▶ [Work to be completed]
Line by line, retype the data exactly as it is given.

--- START ---

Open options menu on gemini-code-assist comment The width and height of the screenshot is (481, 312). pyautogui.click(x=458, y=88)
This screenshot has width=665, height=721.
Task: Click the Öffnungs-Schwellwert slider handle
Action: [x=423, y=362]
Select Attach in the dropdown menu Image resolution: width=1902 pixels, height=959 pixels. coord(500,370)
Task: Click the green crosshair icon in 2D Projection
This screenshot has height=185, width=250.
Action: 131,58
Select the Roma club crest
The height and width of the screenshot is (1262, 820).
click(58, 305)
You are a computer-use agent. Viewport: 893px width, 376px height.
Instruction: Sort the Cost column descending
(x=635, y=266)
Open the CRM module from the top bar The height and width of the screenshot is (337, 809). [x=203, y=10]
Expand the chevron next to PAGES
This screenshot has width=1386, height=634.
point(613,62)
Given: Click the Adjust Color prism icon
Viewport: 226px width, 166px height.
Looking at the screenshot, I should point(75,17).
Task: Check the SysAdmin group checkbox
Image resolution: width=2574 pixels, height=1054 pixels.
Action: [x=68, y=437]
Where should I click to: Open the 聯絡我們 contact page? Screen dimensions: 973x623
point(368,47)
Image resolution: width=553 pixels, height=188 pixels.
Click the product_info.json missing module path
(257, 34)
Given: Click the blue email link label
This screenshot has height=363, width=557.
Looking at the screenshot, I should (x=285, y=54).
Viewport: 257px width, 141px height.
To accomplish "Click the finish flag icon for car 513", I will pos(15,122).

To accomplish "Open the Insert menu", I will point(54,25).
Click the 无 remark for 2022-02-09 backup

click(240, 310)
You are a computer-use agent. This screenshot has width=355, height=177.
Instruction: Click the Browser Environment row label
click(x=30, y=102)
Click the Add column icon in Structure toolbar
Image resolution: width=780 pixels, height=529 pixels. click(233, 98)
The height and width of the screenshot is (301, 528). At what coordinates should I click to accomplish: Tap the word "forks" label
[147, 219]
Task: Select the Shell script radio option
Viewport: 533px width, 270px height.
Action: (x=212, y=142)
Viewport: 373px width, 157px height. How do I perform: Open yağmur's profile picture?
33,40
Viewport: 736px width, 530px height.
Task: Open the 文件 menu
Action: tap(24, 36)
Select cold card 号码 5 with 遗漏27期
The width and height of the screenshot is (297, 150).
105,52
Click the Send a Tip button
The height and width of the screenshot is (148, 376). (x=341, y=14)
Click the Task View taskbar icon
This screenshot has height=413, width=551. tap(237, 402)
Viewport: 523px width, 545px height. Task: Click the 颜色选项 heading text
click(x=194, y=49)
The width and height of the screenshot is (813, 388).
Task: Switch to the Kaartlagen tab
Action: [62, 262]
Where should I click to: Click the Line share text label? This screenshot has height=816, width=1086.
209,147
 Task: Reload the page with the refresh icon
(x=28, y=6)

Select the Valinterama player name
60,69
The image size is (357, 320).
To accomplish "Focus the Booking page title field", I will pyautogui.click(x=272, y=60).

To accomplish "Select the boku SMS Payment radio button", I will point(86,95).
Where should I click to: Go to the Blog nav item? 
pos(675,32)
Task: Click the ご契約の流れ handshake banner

--- END ---

▶ [Solution to this exercise]
Open options menu on gemini-code-assist comment The width and height of the screenshot is (481, 312). pyautogui.click(x=458, y=88)
This screenshot has width=665, height=721.
Task: Click the Öffnungs-Schwellwert slider handle
Action: [x=423, y=362]
Select Attach in the dropdown menu Image resolution: width=1902 pixels, height=959 pixels. coord(500,370)
Task: Click the green crosshair icon in 2D Projection
This screenshot has height=185, width=250.
Action: 131,58
Select the Roma club crest
The height and width of the screenshot is (1262, 820).
click(58, 305)
You are a computer-use agent. Viewport: 893px width, 376px height.
Instruction: Sort the Cost column descending
(x=635, y=266)
Open the CRM module from the top bar The height and width of the screenshot is (337, 809). [x=203, y=10]
Expand the chevron next to PAGES
This screenshot has width=1386, height=634.
point(613,62)
Given: Click the Adjust Color prism icon
Viewport: 226px width, 166px height.
Looking at the screenshot, I should point(75,17).
Task: Check the SysAdmin group checkbox
Image resolution: width=2574 pixels, height=1054 pixels.
Action: [x=68, y=437]
Where should I click to: Open the 聯絡我們 contact page? Screen dimensions: 973x623
point(368,47)
Image resolution: width=553 pixels, height=188 pixels.
Click the product_info.json missing module path
(257, 34)
Given: Click the blue email link label
This screenshot has height=363, width=557.
Looking at the screenshot, I should (x=285, y=54).
Viewport: 257px width, 141px height.
To accomplish "Click the finish flag icon for car 513", I will pos(15,122).

To accomplish "Open the Insert menu", I will point(54,25).
Click the 无 remark for 2022-02-09 backup

click(240, 310)
You are a computer-use agent. This screenshot has width=355, height=177.
Instruction: Click the Browser Environment row label
click(x=30, y=102)
Click the Add column icon in Structure toolbar
Image resolution: width=780 pixels, height=529 pixels. click(233, 98)
The height and width of the screenshot is (301, 528). At what coordinates should I click to accomplish: Tap the word "forks" label
[147, 219]
Task: Select the Shell script radio option
Viewport: 533px width, 270px height.
Action: (x=212, y=142)
Viewport: 373px width, 157px height. How do I perform: Open yağmur's profile picture?
33,40
Viewport: 736px width, 530px height.
Task: Open the 文件 menu
Action: tap(24, 36)
Select cold card 号码 5 with 遗漏27期
The width and height of the screenshot is (297, 150).
105,52
Click the Send a Tip button
The height and width of the screenshot is (148, 376). (x=341, y=14)
Click the Task View taskbar icon
This screenshot has height=413, width=551. tap(237, 402)
Viewport: 523px width, 545px height. Task: Click the 颜色选项 heading text
click(x=194, y=49)
The width and height of the screenshot is (813, 388).
Task: Switch to the Kaartlagen tab
Action: [62, 262]
Where should I click to: Click the Line share text label? This screenshot has height=816, width=1086.
209,147
 Task: Reload the page with the refresh icon
(x=28, y=6)

Select the Valinterama player name
60,69
The image size is (357, 320).
To accomplish "Focus the Booking page title field", I will pyautogui.click(x=272, y=60).

To accomplish "Select the boku SMS Payment radio button", I will point(86,95).
Where should I click to: Go to the Blog nav item? 
pos(675,32)
Task: Click the ご契約の流れ handshake banner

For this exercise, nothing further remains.